------ INFORMATION SUPPLIED ------
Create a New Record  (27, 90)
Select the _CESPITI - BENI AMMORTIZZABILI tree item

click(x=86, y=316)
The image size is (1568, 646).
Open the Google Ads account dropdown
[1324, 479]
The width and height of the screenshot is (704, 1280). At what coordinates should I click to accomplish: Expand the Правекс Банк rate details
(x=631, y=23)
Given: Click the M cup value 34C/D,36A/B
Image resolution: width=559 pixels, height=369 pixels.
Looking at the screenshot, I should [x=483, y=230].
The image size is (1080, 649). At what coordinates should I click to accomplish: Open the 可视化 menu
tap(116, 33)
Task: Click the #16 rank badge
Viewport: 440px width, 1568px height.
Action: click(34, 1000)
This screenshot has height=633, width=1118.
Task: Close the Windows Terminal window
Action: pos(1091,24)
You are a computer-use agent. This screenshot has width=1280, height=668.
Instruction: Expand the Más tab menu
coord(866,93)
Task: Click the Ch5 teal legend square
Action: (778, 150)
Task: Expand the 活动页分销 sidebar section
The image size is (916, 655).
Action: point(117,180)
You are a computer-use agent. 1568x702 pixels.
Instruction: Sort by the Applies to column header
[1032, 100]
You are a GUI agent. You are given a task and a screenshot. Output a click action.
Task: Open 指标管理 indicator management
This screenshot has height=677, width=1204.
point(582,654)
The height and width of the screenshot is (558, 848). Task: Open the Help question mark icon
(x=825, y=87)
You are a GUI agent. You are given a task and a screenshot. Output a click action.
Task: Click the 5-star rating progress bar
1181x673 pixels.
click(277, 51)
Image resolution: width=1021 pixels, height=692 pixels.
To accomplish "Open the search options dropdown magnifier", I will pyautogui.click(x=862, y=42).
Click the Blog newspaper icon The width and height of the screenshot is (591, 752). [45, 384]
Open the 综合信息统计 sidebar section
------
EXERCISE GOAL: Return the complete material exactly as it appears.

EXERCISE OUTPUT:
Create a New Record  (27, 90)
Select the _CESPITI - BENI AMMORTIZZABILI tree item

click(x=86, y=316)
The image size is (1568, 646).
Open the Google Ads account dropdown
[1324, 479]
The width and height of the screenshot is (704, 1280). At what coordinates should I click to accomplish: Expand the Правекс Банк rate details
(x=631, y=23)
Given: Click the M cup value 34C/D,36A/B
Image resolution: width=559 pixels, height=369 pixels.
Looking at the screenshot, I should [x=483, y=230].
The image size is (1080, 649). At what coordinates should I click to accomplish: Open the 可视化 menu
tap(116, 33)
Task: Click the #16 rank badge
Viewport: 440px width, 1568px height.
Action: click(34, 1000)
This screenshot has height=633, width=1118.
Task: Close the Windows Terminal window
Action: pos(1091,24)
You are a computer-use agent. This screenshot has width=1280, height=668.
Instruction: Expand the Más tab menu
coord(866,93)
Task: Click the Ch5 teal legend square
Action: (778, 150)
Task: Expand the 活动页分销 sidebar section
The image size is (916, 655).
Action: point(117,180)
You are a computer-use agent. 1568x702 pixels.
Instruction: Sort by the Applies to column header
[1032, 100]
You are a GUI agent. You are given a task and a screenshot. Output a click action.
Task: Open 指标管理 indicator management
This screenshot has height=677, width=1204.
point(582,654)
The height and width of the screenshot is (558, 848). Task: Open the Help question mark icon
(x=825, y=87)
You are a GUI agent. You are given a task and a screenshot. Output a click action.
Task: Click the 5-star rating progress bar
1181x673 pixels.
click(277, 51)
Image resolution: width=1021 pixels, height=692 pixels.
To accomplish "Open the search options dropdown magnifier", I will pyautogui.click(x=862, y=42).
Click the Blog newspaper icon The width and height of the screenshot is (591, 752). [45, 384]
Open the 综合信息统计 sidebar section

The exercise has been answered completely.